A Continuous-Simulation Approach for the Design and Long-Term Performance Assessment of Infiltration Basins for Sustainable Urban Water Management

This study proposes a comprehensive methodology for the design and performance assessment of infiltration ponds integrated within hybrid grey–green urban drainage systems. The scope of the ponds is twofold: (i) increase infiltration of rainwater, and hence groundwater recharge, and (ii) decrease pluvial discharge downstream. The framework is applied to the Rome Technopole district, which serves as a pilot case for testing and demonstrating the procedure. Through 30-year continuous simulations performed with the EPA Storm Water Management Model and forced with a 5 min historical rainfall, the approach enables a performance-based evaluation that captures the full hydrological variability and the hydraulic performances of urban drainage systems. The methodology relies on physically based models for both the grey stormwater drainage network and the infiltration ponds, combined with a long-term simulation and functional analysis under transient conditions. The approach explicitly represents the main hydrological processes, including runoff generation, flow routing, storage dynamics, infiltration, and soil moisture variability, enabling a quantitative evaluation of peak-flow attenuation, infiltration efficiency, groundwater recharge volumes, seasonal variability, and wet–dry cycle behaviour.
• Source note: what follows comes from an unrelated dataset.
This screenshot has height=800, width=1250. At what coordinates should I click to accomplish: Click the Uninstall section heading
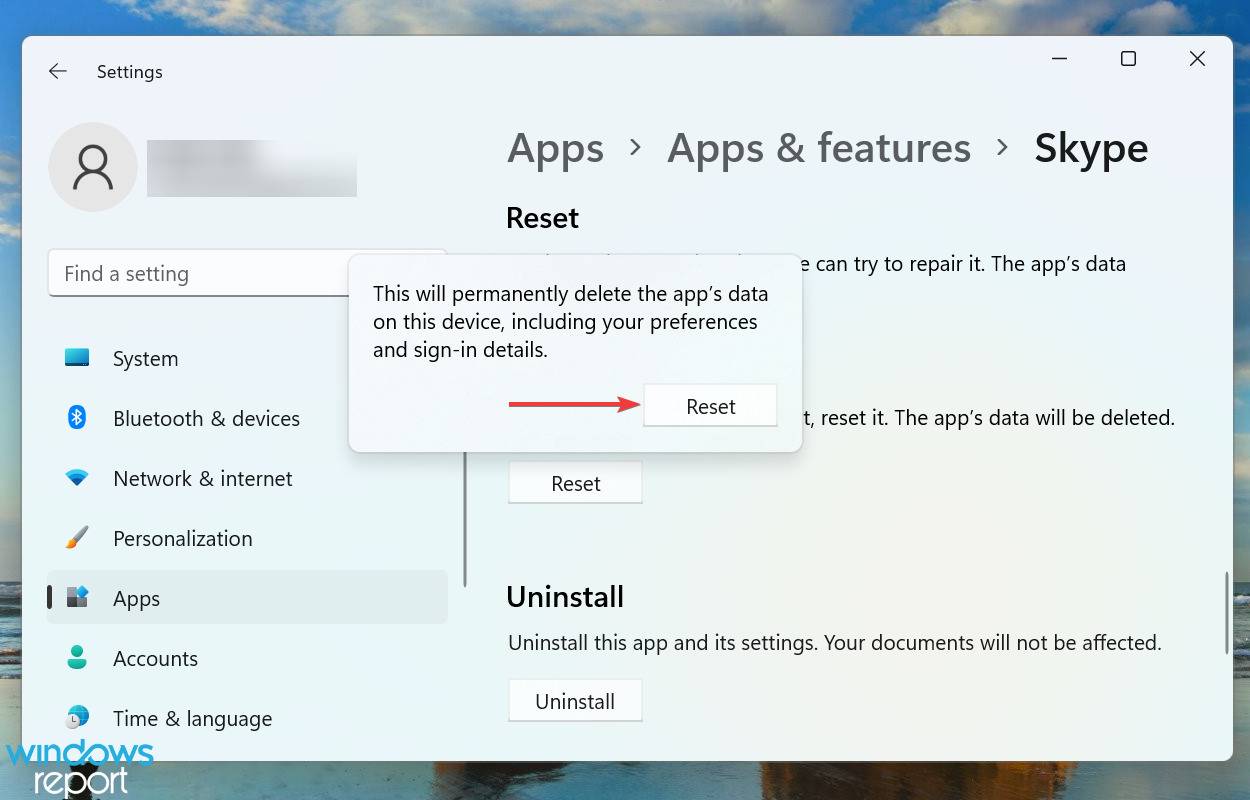click(564, 596)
The latter is used to assess the long-term evolution of pond performance and its implications for maintenance activities, including clogging development and removal. Scenario analyses explore the influence of pond geometry and storage volumes, highlighting the trade-offs between hydrological efficiency, evaporation losses, and drawdown times. Beyond the specific application to the Rome Technopole developed in this study, we propose a generalizable, practitioner-oriented design procedure suited to contexts where infiltration-based solutions are desirable but regulatory guidance is fragmented. The proposed design workflow identifies critical parameters for both the hydraulic design and the operational management of infiltration ponds, enabling a statistical evaluation of their performance. The analysis of peak-flow reduction, infiltrated volumes, and the timing and frequency of wet–dry cycles provides a robust technical basis for the proper sizing, integration, and long-term assessment of infiltration ponds within urban drainage planning.